However, the company makes the software free for educational use, both as desktop software and via the cloud, so students can access it via a web browser, much like RStudio. This is a shrewd business decision, because it grooms students to become experts at their software. A screenshot of SAS is shown in Figure 3.28.
The other product from SAS often used in an educational setting is JMP.
JMP is a drag-and-drop, menu-driven graphical user interface. Some features of JMP are shown in Figure 3.29. The backbone of JMP is SAS, but JMP provides a simple visual interface. Again, JMP is expensive ($1,540 for an individual) but they oﬀer academic discounts: $50 for a yearly license for undergraduate and graduate students.
JMP provides many features useful for novices, like interactive brushing and linking, generalizable data cleaning, and visual model support.
Like TinkerPlots and Fathom, while JMP does produce interactive graphics within an individual session, these interactive results cannot be exported. Instead, a work session can be printed or pasted into a document. The student version of JMP does not support exporting graphics, but individual licenses do.
SPSS (Figure 3.30) is typically used by social scientists and is focused on a menu-driven interface, although it does have a proprietary command-line syntax allowing for reproducibility. However, the syntax is hard to understand and code is generally only created by copying and pasting, versus users generating code themselves (Academic Technology Services, 2013). SPSS is also very expensive– $5,760 for a 12-month individual license, or $95.75 for a one-year student license.
Although Stata, SAS, and SPSS are commonly used in industry, none of them seem to be supportive of learners. They all provide speciﬁc types of graphics, and most work is done using menus and wizards, so they do not make clear what the tool is actually doing. Using these tools creates ‘users’ not ‘creators’ of statistics (see Section 1.5 for more on the distinction).

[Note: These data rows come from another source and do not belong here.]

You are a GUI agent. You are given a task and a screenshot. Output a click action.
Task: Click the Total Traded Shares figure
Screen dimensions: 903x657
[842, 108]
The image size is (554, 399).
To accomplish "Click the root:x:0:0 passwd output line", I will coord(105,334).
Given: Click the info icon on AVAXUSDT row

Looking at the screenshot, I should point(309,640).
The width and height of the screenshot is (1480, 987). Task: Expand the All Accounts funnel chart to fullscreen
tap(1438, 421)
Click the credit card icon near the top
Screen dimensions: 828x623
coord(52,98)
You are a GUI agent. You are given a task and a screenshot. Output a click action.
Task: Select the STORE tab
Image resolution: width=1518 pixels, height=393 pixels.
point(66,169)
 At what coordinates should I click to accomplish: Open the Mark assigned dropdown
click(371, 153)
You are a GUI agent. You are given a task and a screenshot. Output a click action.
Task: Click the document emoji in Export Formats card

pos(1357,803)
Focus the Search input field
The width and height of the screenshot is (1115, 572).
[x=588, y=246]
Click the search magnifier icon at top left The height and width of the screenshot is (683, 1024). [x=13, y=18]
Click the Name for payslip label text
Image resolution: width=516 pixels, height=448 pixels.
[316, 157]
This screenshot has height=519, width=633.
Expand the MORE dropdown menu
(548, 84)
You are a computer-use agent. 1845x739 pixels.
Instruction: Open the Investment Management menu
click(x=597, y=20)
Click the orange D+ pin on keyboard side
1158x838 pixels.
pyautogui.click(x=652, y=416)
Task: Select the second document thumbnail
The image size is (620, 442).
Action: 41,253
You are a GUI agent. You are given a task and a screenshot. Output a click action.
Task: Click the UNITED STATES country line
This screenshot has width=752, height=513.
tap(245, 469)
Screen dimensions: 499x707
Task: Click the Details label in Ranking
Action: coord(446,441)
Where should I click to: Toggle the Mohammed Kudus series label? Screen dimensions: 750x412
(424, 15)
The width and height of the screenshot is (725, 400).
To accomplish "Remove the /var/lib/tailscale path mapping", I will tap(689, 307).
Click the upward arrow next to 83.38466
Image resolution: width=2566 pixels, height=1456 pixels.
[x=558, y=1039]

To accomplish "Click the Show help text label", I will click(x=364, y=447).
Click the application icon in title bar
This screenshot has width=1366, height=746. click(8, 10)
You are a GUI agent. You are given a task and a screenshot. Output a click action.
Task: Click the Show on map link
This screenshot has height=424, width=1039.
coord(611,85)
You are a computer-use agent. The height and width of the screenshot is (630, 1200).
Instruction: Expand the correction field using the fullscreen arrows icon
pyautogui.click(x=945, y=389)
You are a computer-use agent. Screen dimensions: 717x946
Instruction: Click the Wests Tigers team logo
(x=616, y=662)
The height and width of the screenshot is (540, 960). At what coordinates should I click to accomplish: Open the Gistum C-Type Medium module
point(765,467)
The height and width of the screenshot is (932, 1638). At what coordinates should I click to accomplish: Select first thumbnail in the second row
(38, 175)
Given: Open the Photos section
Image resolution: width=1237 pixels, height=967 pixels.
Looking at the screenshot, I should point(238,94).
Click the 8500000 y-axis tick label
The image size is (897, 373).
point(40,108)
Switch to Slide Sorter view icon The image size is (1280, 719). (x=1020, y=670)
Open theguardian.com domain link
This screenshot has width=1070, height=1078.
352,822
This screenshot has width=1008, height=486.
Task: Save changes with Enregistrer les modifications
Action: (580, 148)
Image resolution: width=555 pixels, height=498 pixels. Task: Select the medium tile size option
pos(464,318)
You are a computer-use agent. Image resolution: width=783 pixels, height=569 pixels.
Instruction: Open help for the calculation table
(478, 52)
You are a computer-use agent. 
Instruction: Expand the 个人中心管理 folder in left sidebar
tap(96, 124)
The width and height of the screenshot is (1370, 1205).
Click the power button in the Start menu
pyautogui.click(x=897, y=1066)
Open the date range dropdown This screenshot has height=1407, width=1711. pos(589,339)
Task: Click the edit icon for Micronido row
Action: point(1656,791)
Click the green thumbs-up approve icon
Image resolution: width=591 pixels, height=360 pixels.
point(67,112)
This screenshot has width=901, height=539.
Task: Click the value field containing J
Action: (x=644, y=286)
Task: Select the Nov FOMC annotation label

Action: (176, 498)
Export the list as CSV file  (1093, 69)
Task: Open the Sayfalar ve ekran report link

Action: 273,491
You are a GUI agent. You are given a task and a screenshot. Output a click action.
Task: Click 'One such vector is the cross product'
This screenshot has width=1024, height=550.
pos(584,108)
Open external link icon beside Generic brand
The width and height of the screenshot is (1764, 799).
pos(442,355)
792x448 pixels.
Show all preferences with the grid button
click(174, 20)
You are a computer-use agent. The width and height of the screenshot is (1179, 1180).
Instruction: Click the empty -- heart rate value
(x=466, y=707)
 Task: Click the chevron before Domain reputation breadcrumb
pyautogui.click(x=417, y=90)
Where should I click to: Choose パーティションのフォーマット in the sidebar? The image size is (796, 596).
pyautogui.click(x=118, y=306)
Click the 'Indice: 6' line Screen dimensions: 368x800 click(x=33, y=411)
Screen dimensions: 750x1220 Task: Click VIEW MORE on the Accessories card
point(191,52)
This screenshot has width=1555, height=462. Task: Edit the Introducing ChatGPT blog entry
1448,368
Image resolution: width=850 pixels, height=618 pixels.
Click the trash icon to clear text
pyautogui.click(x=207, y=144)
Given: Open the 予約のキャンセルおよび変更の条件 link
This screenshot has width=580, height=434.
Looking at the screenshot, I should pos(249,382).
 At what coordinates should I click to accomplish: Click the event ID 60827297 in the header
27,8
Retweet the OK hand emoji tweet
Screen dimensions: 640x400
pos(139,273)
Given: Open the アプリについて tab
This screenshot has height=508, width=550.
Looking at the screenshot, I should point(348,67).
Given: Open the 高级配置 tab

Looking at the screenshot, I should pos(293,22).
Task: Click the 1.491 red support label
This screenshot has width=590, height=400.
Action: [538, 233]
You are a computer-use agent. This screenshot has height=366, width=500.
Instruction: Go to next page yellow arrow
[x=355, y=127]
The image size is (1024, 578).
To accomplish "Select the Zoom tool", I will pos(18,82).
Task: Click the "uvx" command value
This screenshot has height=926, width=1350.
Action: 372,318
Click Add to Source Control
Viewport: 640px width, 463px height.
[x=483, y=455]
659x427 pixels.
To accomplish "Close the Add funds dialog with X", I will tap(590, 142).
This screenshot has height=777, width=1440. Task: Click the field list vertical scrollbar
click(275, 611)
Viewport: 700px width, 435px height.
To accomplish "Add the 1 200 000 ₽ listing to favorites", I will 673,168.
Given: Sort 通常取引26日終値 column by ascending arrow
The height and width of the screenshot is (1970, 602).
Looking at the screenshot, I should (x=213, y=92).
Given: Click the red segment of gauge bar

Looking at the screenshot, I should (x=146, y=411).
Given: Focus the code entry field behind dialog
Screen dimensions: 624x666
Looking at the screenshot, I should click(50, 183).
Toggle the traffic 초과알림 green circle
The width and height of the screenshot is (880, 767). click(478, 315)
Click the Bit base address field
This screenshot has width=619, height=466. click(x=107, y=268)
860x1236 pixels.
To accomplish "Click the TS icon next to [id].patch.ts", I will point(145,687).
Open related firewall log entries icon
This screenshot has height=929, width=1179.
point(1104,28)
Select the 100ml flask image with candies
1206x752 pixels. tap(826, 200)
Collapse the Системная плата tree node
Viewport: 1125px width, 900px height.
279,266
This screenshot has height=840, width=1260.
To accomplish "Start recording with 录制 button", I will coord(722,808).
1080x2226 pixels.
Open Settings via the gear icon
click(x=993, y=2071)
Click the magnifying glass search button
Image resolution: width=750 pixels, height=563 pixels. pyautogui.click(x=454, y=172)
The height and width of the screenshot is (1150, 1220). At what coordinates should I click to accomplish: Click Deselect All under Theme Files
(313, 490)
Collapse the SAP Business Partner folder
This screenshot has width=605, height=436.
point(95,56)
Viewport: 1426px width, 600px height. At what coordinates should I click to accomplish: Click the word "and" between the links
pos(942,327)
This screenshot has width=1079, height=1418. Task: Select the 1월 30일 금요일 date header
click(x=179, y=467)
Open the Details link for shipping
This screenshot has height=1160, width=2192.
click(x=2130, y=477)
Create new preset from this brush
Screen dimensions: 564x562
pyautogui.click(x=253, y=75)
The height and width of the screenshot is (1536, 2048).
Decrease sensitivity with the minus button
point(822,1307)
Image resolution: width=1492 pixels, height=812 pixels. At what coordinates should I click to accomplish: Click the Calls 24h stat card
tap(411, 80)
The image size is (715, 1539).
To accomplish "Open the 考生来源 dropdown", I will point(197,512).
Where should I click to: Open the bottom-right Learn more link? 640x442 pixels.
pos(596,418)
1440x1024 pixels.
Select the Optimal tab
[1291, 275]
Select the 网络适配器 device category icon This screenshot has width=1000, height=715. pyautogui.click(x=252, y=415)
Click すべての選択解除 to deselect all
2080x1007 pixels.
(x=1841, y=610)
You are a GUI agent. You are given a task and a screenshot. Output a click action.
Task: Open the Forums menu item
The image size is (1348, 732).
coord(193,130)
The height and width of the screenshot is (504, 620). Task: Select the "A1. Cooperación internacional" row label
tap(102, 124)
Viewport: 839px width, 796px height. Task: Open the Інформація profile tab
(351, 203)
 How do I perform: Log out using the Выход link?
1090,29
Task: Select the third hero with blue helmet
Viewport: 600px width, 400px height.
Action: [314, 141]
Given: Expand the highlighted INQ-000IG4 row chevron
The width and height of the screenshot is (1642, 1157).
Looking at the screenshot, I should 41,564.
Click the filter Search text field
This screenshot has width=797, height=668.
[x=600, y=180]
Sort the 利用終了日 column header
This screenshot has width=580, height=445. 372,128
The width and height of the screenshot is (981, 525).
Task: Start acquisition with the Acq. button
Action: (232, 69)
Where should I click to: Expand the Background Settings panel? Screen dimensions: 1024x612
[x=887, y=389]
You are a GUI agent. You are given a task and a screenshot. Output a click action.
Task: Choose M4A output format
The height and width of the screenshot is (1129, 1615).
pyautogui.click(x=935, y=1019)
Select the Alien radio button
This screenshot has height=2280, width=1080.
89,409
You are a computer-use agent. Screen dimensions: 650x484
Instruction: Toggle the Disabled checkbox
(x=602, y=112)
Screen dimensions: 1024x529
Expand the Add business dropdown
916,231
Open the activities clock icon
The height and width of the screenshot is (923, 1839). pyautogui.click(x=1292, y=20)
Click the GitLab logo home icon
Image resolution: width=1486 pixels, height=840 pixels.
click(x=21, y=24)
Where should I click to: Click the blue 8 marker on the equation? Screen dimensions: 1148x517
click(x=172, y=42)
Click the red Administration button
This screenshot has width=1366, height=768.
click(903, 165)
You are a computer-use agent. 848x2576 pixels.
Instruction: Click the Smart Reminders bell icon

All three tools obscure the underlying computational processes and reduce statistical procedures to button clicks. Although they all provide some capability of extending the software with scripting, none of them have the community of statisticians sharing work that R has. Further, they all suﬀer from a lack of transparency about how internal routines were coded, they do not produce reproducible reports, and their pricing is prohibitive for the secondary school use-case.
(a) JMP dynamic querying
The most inspirational is JMP (Figure 3.29), which makes data analysis visual and interactive, providing many of the features of software for learning statistics with the power of a tool for really doing statistics.
3.10 Bespoke tools In addition to the tools discussed above, there are a number of ‘bespoke’ tools for doing particular things with data. The most salient examples are Data Wrangler, Open Reﬁne, Tableau, and Lyra.
Data Wrangler (Figure 3.31) began as a project from the Stanford Visualization Group in 2011 (Kandel et al., 2011b). Their goal was to provide a visual representation of data transforms, as well as a reproducible history of those transforms. For example, a user could select an empty row and indicate it should be deleted, at which point the Wrangler interface would suggest a variety of generalizable transformations that could be built from that one ‘rule’ (e.g., delete all empty rows, or always delete the 7th row). Once the user speciﬁes a transform, it is applied to the data and added to the interaction history. The interaction history can be exported as a data transformation script in a variety of languages.
Wrangler can also perform simple database manipulations, in the same way dplyr manipulates data in R. The tools Wrangler provided were so useful the authors were able to convert their academic research project into a corporate venture, which is now known as Trifacta.
Very similar to Data Wrangler is Open Reﬁne (Verborgh and Wilde, 2013).
The project was initially called Google Reﬁne, but has since been turned into an open source package. Like Wrangler, Open Reﬁne can help clean data and document the data cleaning process. It can also be used for data exploration and data matching, including geooding. Open Reﬁne is shown in Figure 3.32.
Again, the results of the reﬁning process are available as a re-useable script.
Both Data Wrangler and Open Reﬁne provide great alternatives to the
spreadsheet paradigm. They privilege data as a complete object, and document all modiﬁcations. By suggesting methods of generalizing data transformations, they remove much of the grunge work of spreadsheet analysis. The other beneﬁt of generalized data transformations is they encourage the user to think computationally. Instead of just doing ‘whatever works,’ there is user incentive to ﬁnd a way to describe the data cleaning rule in a way that works generally.
Tableau (Figure 3.334 ) is a bespoke system for data visualization. As such, it does not provide much support for data cleaning. Tableau makes it simple for users to create interactive graphics that can be easily published on the web.
Tableau will suggest the ‘best’ plot for particular data, which is both a blessing and a curse (Mackinlay et al., 2007). It can lead to much more appropriate uses of standard plots, but it also does not support novices’ learning trajectory.
A user can make a plot without having any idea of what it means. Similarly, Screenshot from Lin (2012).
Tableau makes it possible to ﬁt models to data, but again does not make it clear what these models mean or how appropriate they may be. Like the tools discussed in Section 3.9, Tableau is expensive– $999 for an individual license or $1,999 for an individual professional license. However, as with SAS, they make the tool free to students.
Figure 3.33: Tableau